Longtemps restée dans l’ombre de Rome, la civilisation étrusque sort peu à peu du mystère. Selon Sciences et Avenir, archéologie de terrain, génétique des populations et relecture des textes anciens convergent pour éclairer ce peuple raffiné qui a dominé l’Italie centrale avant l’expansion romaine.
Les Étrusques se sont épanouis en Étrurie, un territoire correspondant en partie à la Toscane actuelle, entre le VIIIe et le IIIe siècle avant Jésus-Christ. Organisés en cités, habiles métallurgistes, commerçants et navigateurs, ils ont laissé des nécropoles ornées de fresques, des objets d’orfèvrerie et une statuaire qui témoignent d’une société sophistiquée. Une grande partie de leur héritage a ensuite été absorbée par Rome, ce qui a contribué à brouiller leur image.
Le mystère persistant de la langue
La principale énigme tient à la langue.

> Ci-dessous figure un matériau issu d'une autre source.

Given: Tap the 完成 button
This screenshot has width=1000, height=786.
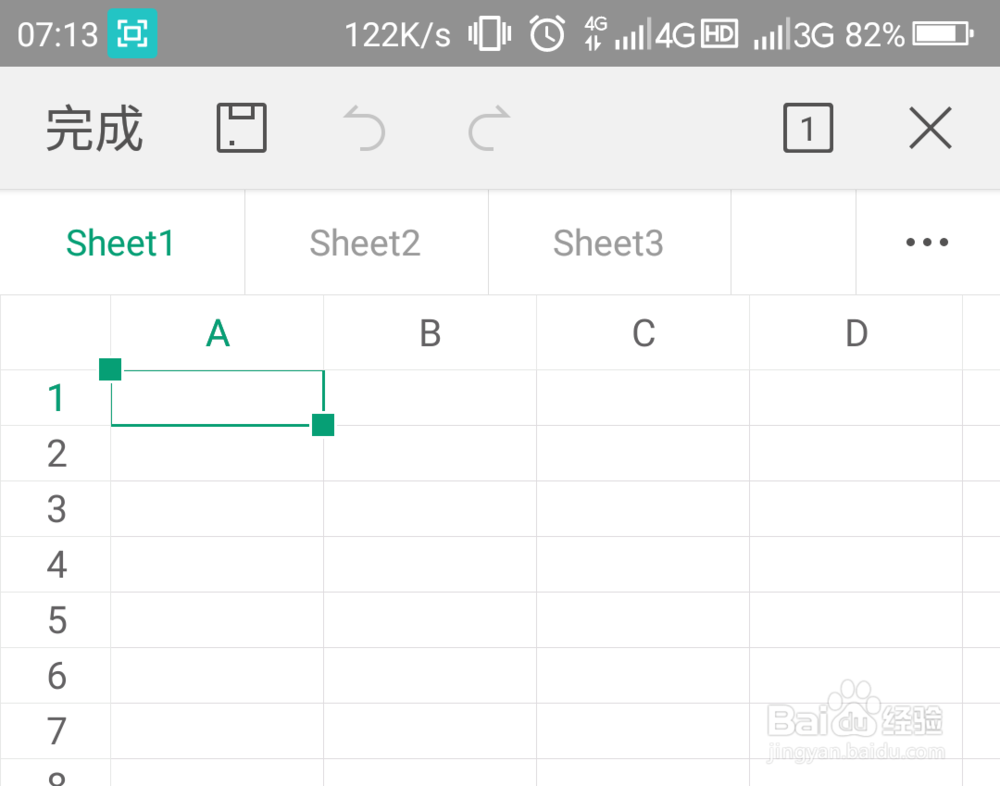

L’étrusque est une langue isolée, non indo-européenne, dont les plus anciennes inscriptions connues remontent au VIIIe siècle avant Jésus-Christ. Si l’alphabet, dérivé du grec, se lit sans difficulté majeure, le vocabulaire reste en partie opaque faute de textes longs. Cette singularité linguistique a nourri pendant des siècles l’hypothèse d’une origine orientale, défendue dès l’Antiquité par l’historien Hérodote.
Ce que révèle l’ADN ancien
Les analyses paléogénétiques ont rebattu les cartes. Une étude internationale a porté sur l’ADN de dizaines d’individus ayant vécu en Étrurie et en Italie du Sud entre 800 avant Jésus-Christ et 1000 après Jésus-Christ. Ses conclusions situent les Étrusques comme une population locale, génétiquement très proche de leurs voisins latins, avec une ascendance liée aux cultures de l’âge du bronze et de l’âge du fer du sud de l’Europe.

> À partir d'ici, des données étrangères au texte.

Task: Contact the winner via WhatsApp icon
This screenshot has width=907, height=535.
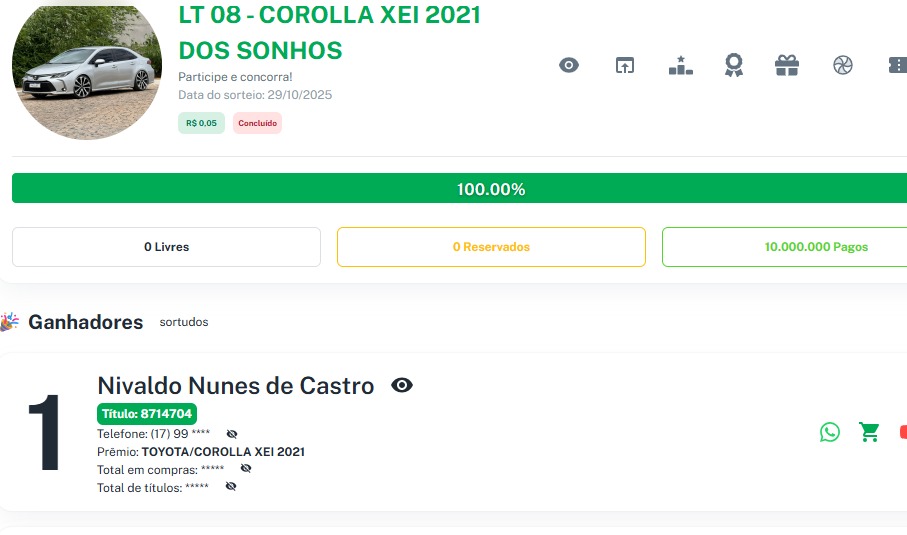Action: 830,432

Il en ressort un paradoxe que les chercheurs continuent d’explorer. Les Étrusques parlaient une langue qui n’était pas indo-européenne, tout en partageant le patrimoine génétique de peuples qui, eux, l’étaient. L’étrusque apparaît ainsi comme une langue relique, vestige d’un substrat antérieur aux grandes migrations indo-européennes.

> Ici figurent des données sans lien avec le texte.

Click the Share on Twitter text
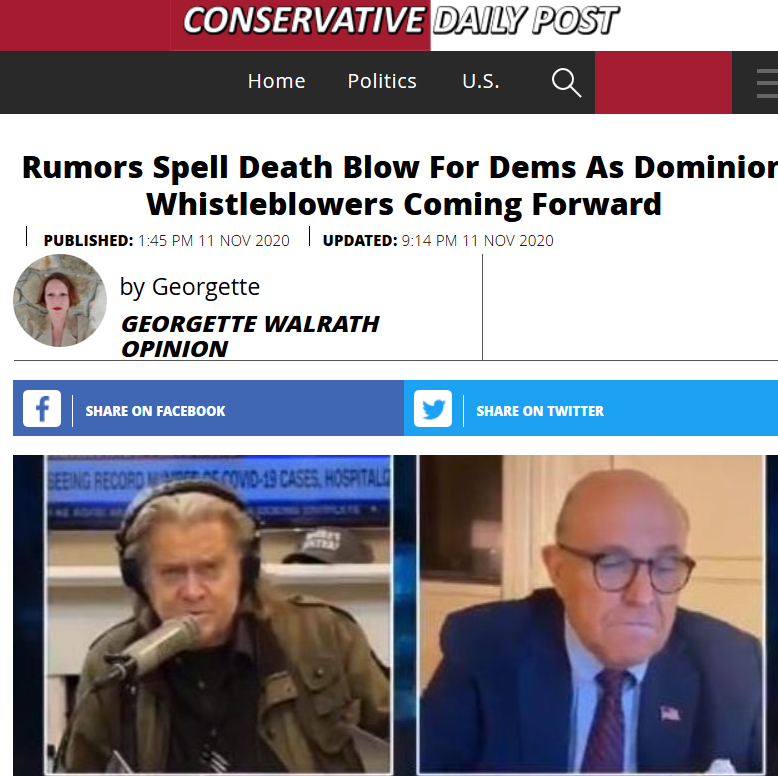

Des outils nouveaux pour une vieille énigme
L’enquête sur les Étrusques illustre la transformation des méthodes archéologiques. Le Lidar permet de détecter des structures enfouies sous la végétation, l’analyse des ADN présents dans les sols complète celle des ossements, et la modélisation en trois dimensions autorise la reconstitution virtuelle de monuments disparus. Autant d’outils qui renouvellent l’étude des civilisations dites disparues.
Loin de l’image d’un peuple impénétrable, la civilisation étrusque se révèle aujourd’hui comme un laboratoire des sciences de l’Antiquité. Chaque fouille et chaque séquençage rapprochent un peu plus les chercheurs de ce monde qui a façonné l’Italie avant Rome.